Exercise aim -
Every entry should be reproduced precisely, with each picture left out.

Records to process -
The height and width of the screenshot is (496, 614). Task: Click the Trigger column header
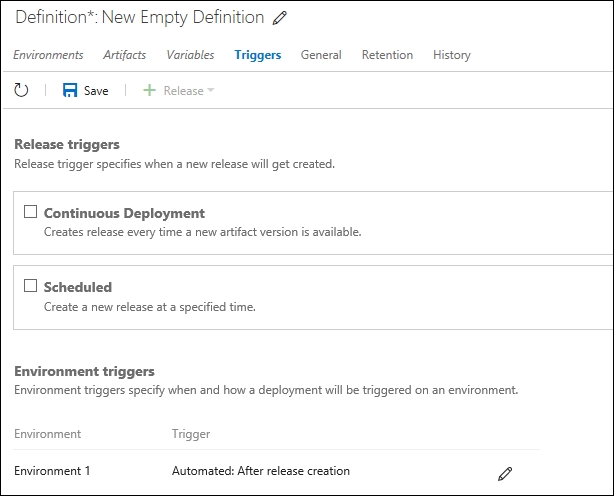[x=191, y=434]
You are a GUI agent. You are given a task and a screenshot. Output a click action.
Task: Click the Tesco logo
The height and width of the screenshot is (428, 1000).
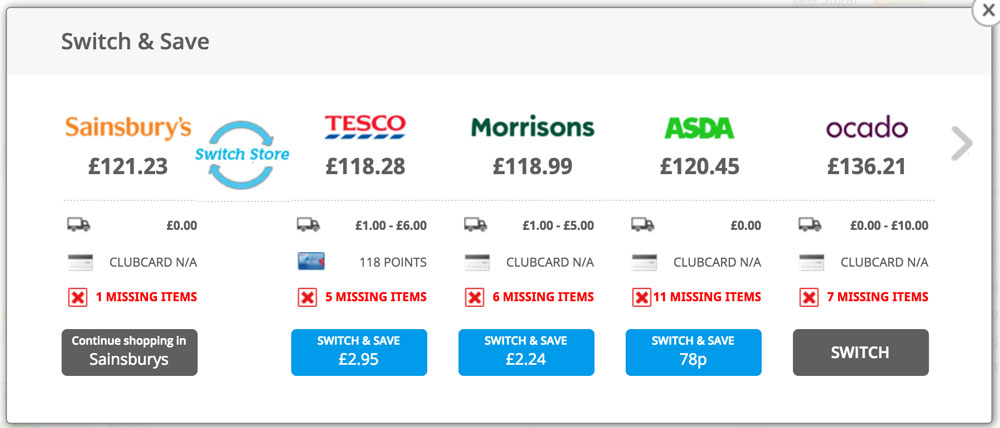[x=365, y=127]
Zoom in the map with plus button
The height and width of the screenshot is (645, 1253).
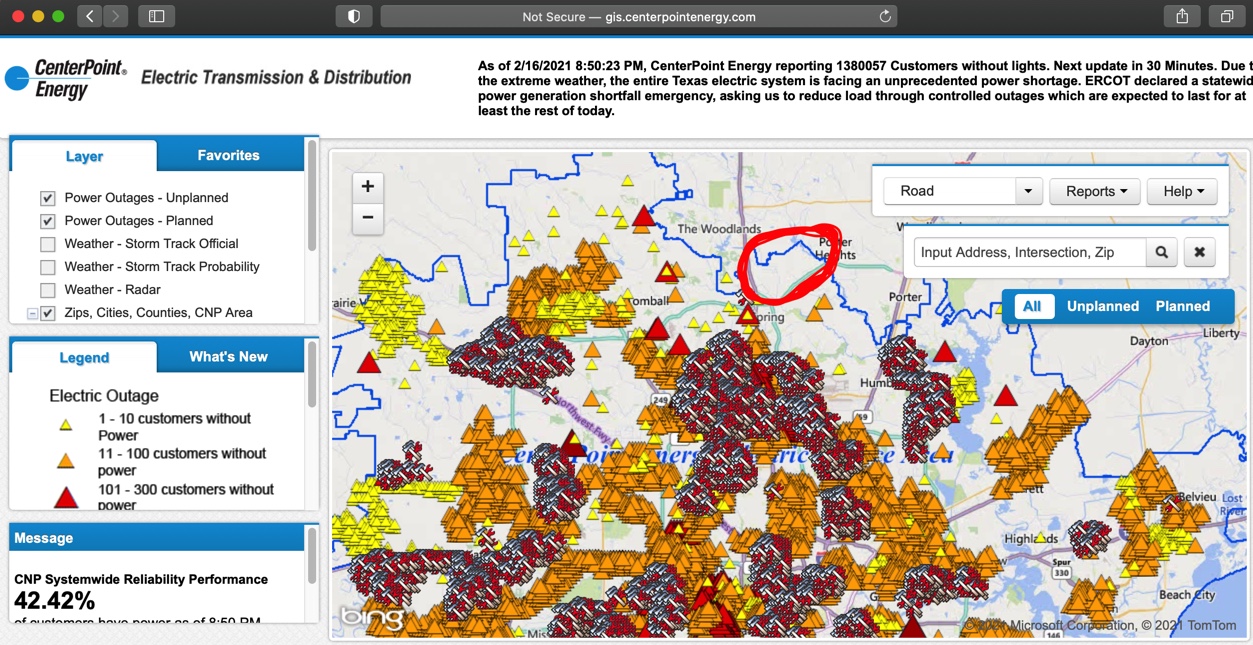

Task output -
The height and width of the screenshot is (496, 614). Task: Click the Trigger column header
[x=191, y=434]
You are a GUI agent. You are given a task and a screenshot. Output a click action.
Task: Click the Tesco logo
The height and width of the screenshot is (428, 1000).
[x=365, y=127]
Zoom in the map with plus button
The height and width of the screenshot is (645, 1253).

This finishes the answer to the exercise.